The unfortunate result for this is 5 nested for loops which can take extremely long to run. I had a look at the foreach package, but I am concerned around how the combining of the outputs will work in my scenario.

The current code that I am using works as follows, first I create the possible states of each of the inputs along with the window

a<-seq(as.Date("2015-12-01", "%Y-%m-%d"),as.Date(Sys.Date()-1, "%Y-%m-%d"),by="day")
#input variables
b<-seq(1,5,1)
c<-seq(1,5,1)
d<-seq(1,5,1)
e<-seq(1,5,1)

set.seed(3142)

tot_results<-NULL

Next the nested for loops proceed to run through the simulations for me.

for(i in 1:length(a))
{
cat(paste0("\n","Current estimation date: ", a[i]),";itteration:",i," \n")
#subset data for backtesting
dataset_calc<-dataset[which(dataset$Date<=a[i]),]
p=1
results<-data.frame(rep(NA,625))
    for(j in 1:length(b))
    {
        for(k in 1:length(c))
        {
            for(l in 1:length(d))
            {
                for(m in 1:length(e))
                {
                if(i==1)
                {
                    #create a unique ID to merge onto later
                    unique_ID<-paste0(replicate(1, paste(sample(LETTERS, 5, replace=TRUE), collapse="")),round(runif(n=1,min=1,max=1000000)))
                }
                #Run profit calculation
                post_sim_results<-profit_calc(dataset_calc, param1=e[m],param2=d[l],param3=c[k],param4=b[j])
                #Exctract the final profit amount
                profit<-round(post_sim_results[nrow(post_sim_results),],2)

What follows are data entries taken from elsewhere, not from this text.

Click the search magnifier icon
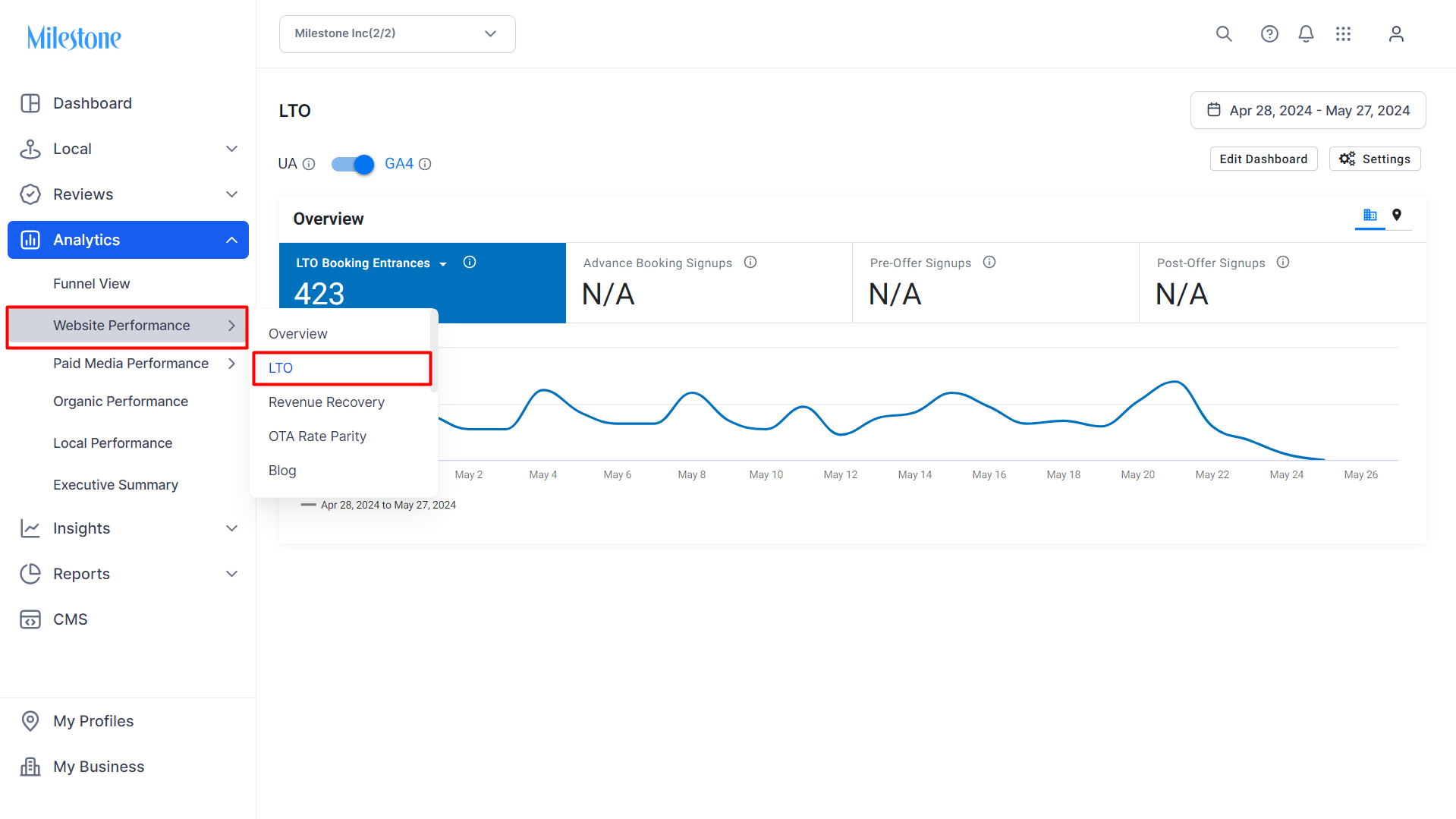The height and width of the screenshot is (819, 1456). [x=1224, y=34]
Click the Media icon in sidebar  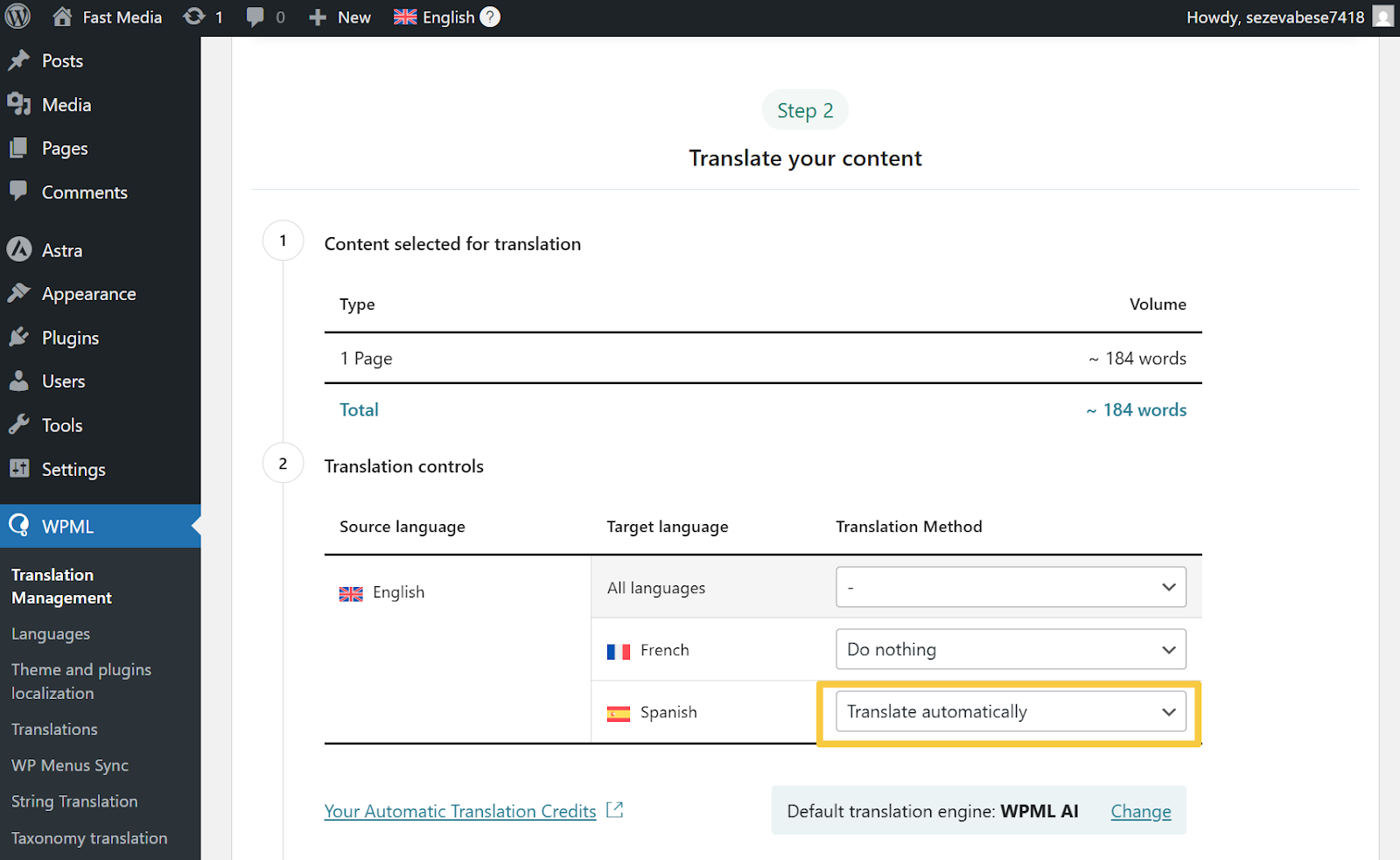tap(19, 104)
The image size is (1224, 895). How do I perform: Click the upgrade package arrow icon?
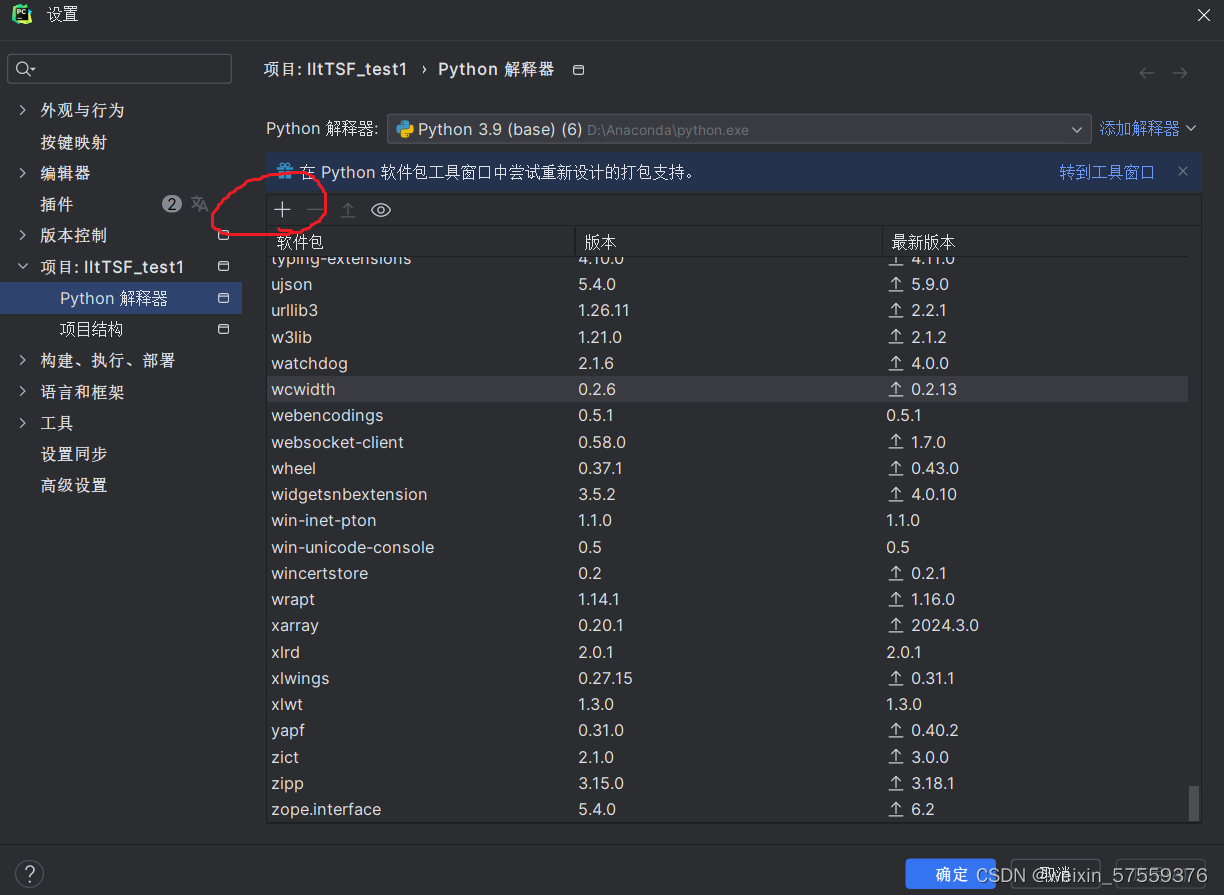[348, 209]
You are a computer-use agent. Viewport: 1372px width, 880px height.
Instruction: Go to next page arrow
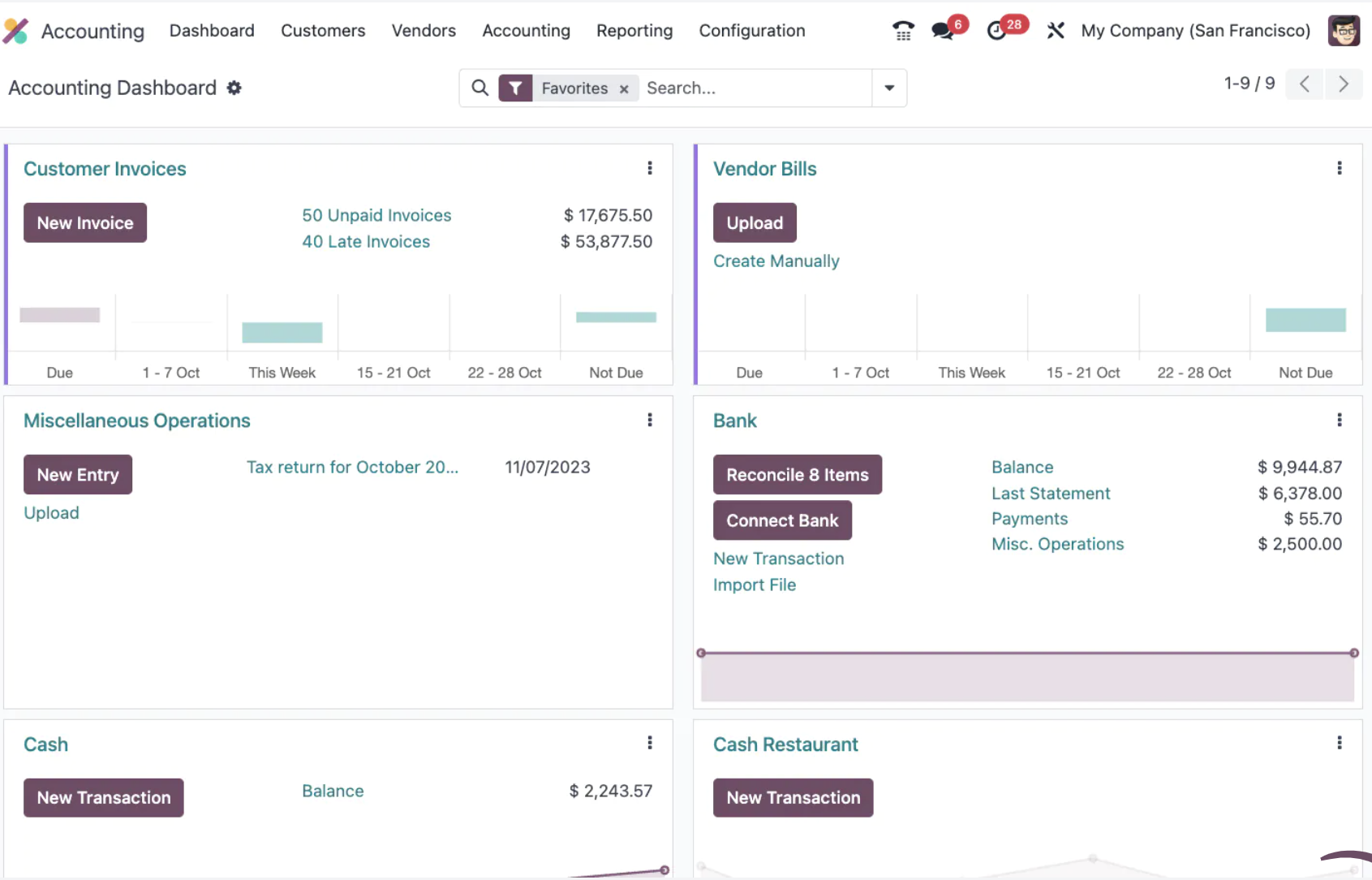(x=1344, y=84)
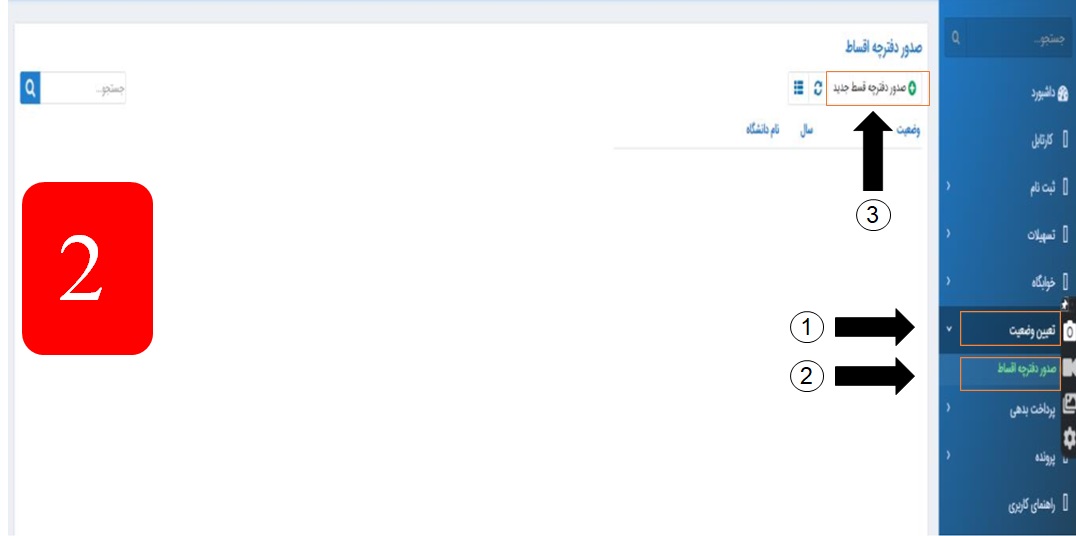Image resolution: width=1076 pixels, height=536 pixels.
Task: Click the داشبورد dashboard icon
Action: (1064, 93)
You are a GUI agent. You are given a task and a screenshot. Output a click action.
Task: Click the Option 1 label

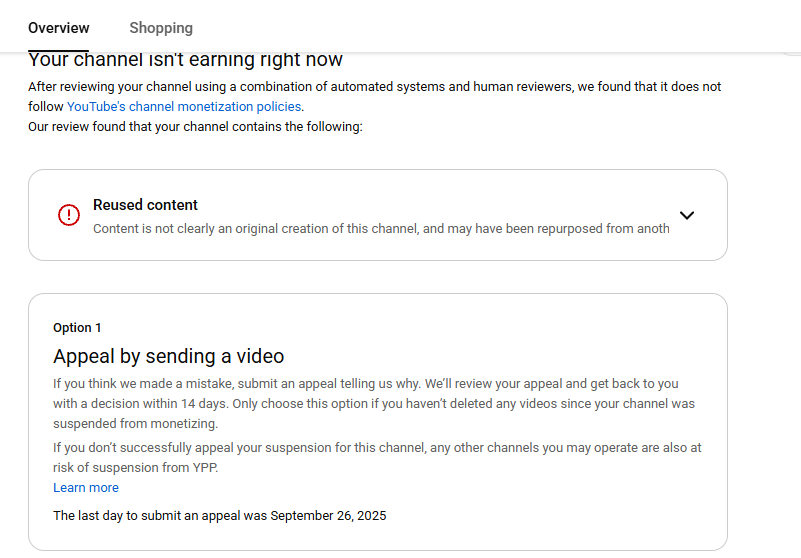[x=77, y=328]
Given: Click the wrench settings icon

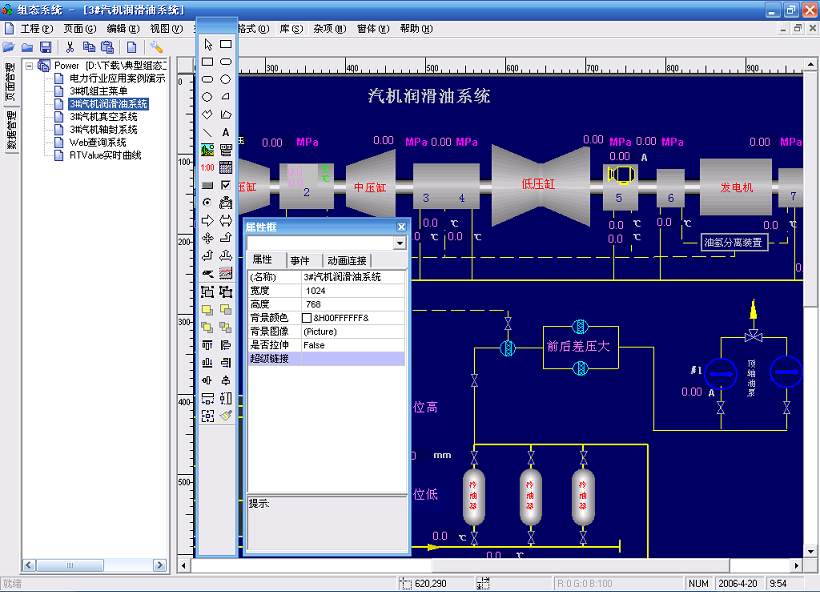Looking at the screenshot, I should [x=157, y=47].
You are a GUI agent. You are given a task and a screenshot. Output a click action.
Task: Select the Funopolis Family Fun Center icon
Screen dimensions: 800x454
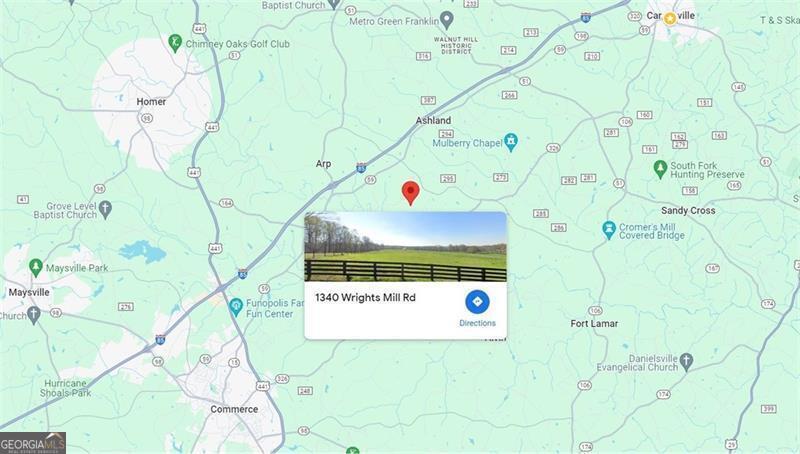pyautogui.click(x=235, y=307)
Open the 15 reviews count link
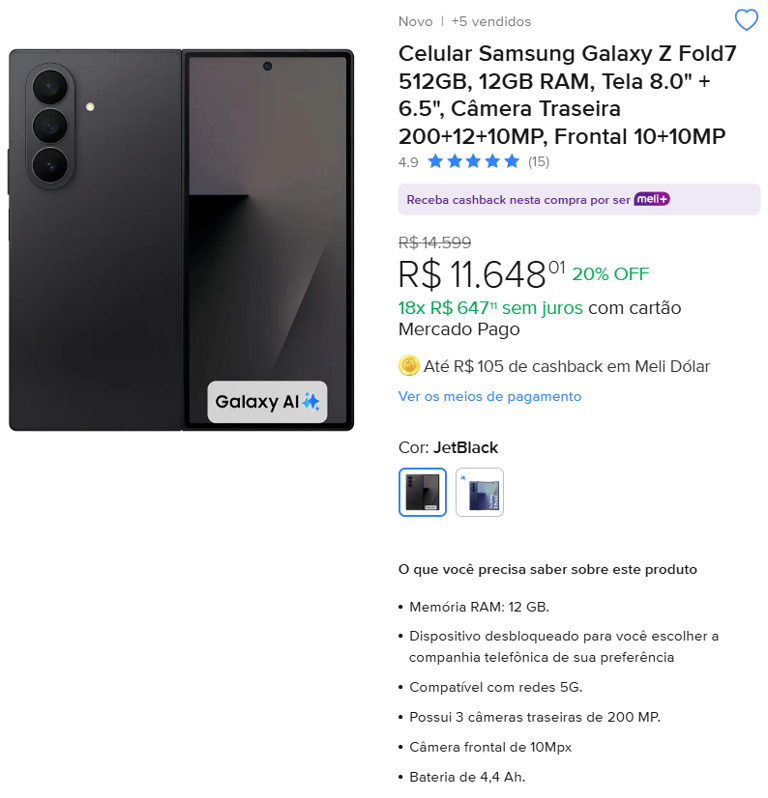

                results[p,]<-data.frame(unique_ID,profit)
                p=p+1
                }
            }
        }
    }
    #extract the ranks for all scenarios
    rank<-rank(results$profit)

    #bind the ranks for the expanding window
    if(i==1)
        {
            tot_results<-data.frame(ID=results[,1],rank)
        }else{
            tot_results<-cbind(tot_results,rank)
        }
    suppressMessages(gc())
}

My biggest concern is the binding of the results given that the outer loop's actions are dependent on the output of the inner loops.

Any advice on how proceed would greatly be appreciated.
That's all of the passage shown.